After my annual checkup, I was back at the doctor’s office to hear the results. Before she told me how healthy I am, I told her about the stresses of the past year—my husband’s CLL, our granddaughter moving in and her problems, and my husband’s recent heart attack. She asked how I was doing with all of that, and I told her that when the pressure is on, I usually don’t get emotional. Instead, I become absent-minded, forgetful.
Her response surprised me. She said, “Oh, you remove yourself from it.”
That had not occurred to me, but I’ve been thinking about it ever since. It sounded negative, as if I was running away from problems, but I think that is sometimes what I am doing, without really thinking about it. However, there is another way to escape, at least for a little while, that is more positive. I know this method also.
Escapism at its best is described in Psalm 91:1-2. It says, “He who dwells in the secret place of the Most High shall abide under the shadow of the Almighty. I will say of the Lord, ‘He is my refuge and my fortress; my God, in Him I will trust.’”
The first kind of ‘removing myself’ is about going blank, sort of like being in shock. The second one is an active escapism with my mind fully engaged. It is thinking about God in terms of who He is and what He does. It is recognizing Him as the Most High, the Almighty One who can do all things, and who does all things well and with loving mercy toward me. It is saying, if not aloud at least mentally, that God is my refuge. He welcomes me when I run to Him and protects me when I am assaulted by events, other people, emotional stress, anything that threatens my equilibrium and peace of mind. Just knowing Him and that He is there makes all my problems and threats seem much smaller.

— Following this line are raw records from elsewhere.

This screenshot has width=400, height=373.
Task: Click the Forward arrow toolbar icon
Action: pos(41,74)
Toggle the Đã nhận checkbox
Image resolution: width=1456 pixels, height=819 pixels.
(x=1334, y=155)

Yesterday I found the following story in The Necessity of Prayer by E. M. Bounds. It was told by A. C. Dixon and quoted in Bounds’ first chapter.
“A dear friend of mine who was quite a lover of the chase, told me the following story: ‘Rising early one morning,’ he said, ‘I heard the baying of a score of deerhounds in pursuit of their quarry. Looking away to a broad, open field in front of me, I saw a young fawn making its way across, and giving signs, moreover, that its race was well-nigh run. Reaching the rails of the enclosure, it leaped over and crouched within ten feet from where I stood. A moment later two of the hounds came over, when the fawn ran in my direction and pushed its head between my legs. I lifted the little thing to my breast, and, swinging round and round, fought off the dogs. I felt, just then, that all the dogs in the West could not, and should not capture that fawn after its weakness had appealed to my strength.’ So is it, when human helplessness appeals to Almighty God. Well do I remember when the hounds of sin were after my soul, until, at last, I ran into the arms of Almighty God.”

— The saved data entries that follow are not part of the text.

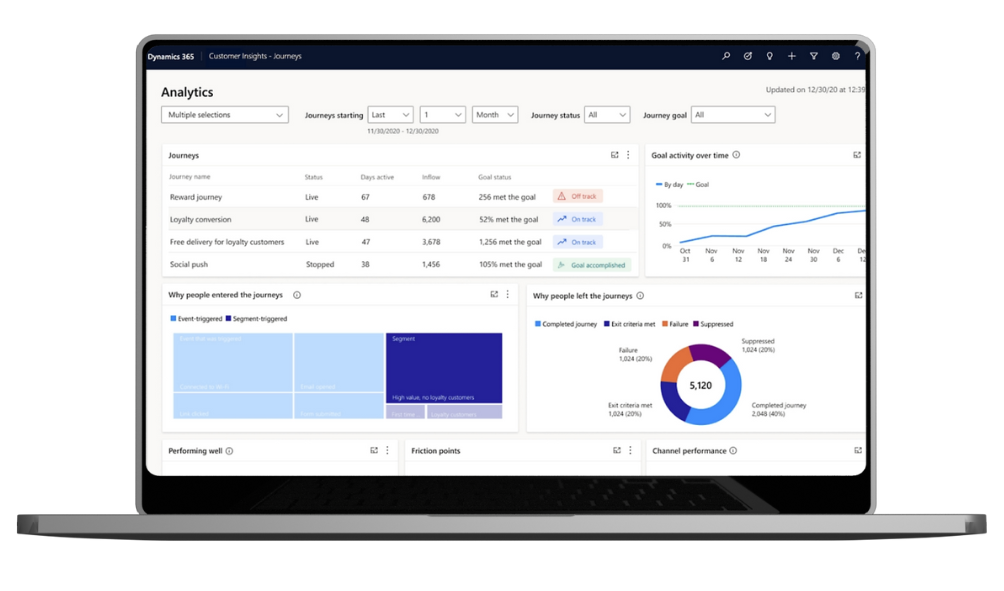Click info icon beside Goal activity over time
The image size is (1004, 591).
tap(736, 155)
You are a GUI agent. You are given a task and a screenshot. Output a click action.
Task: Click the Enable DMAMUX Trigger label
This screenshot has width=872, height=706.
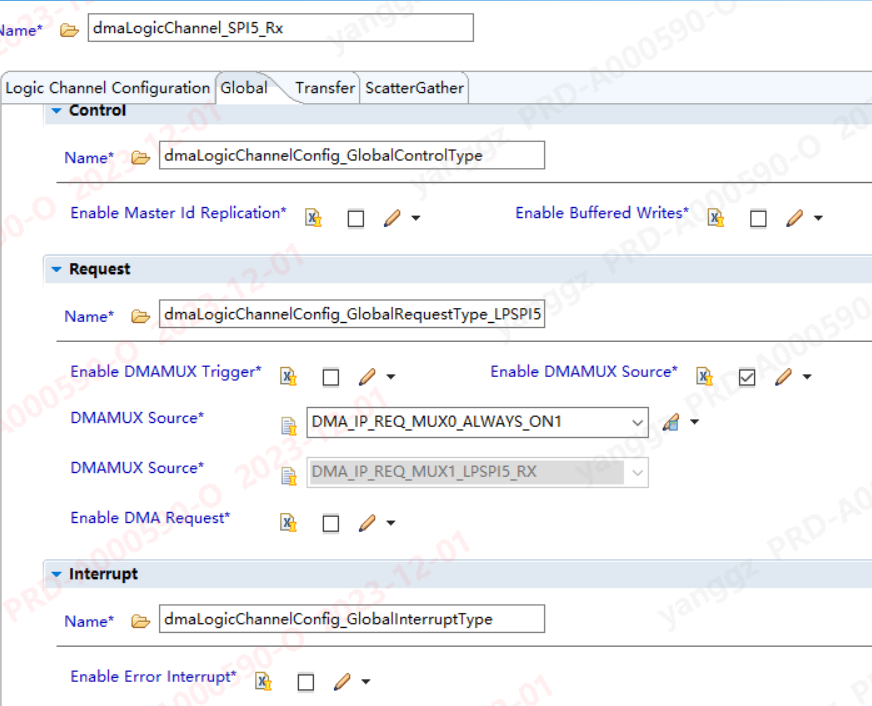164,371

The hounds do not have to be sin. They can be life at its worst, or trials that leave me feeling helpless. Whatever is after me isn’t the point. What I must remember is that I’m like that fawn trembling with something in pursuit, and God stands waiting for me to hurry into the protection of His presence.
2 comments:
What a great story.
And I hope I remember it when I'd rather be a mighty stag in the forest ready to conquer all that comes after me, instead of a helpless and trembling fawn!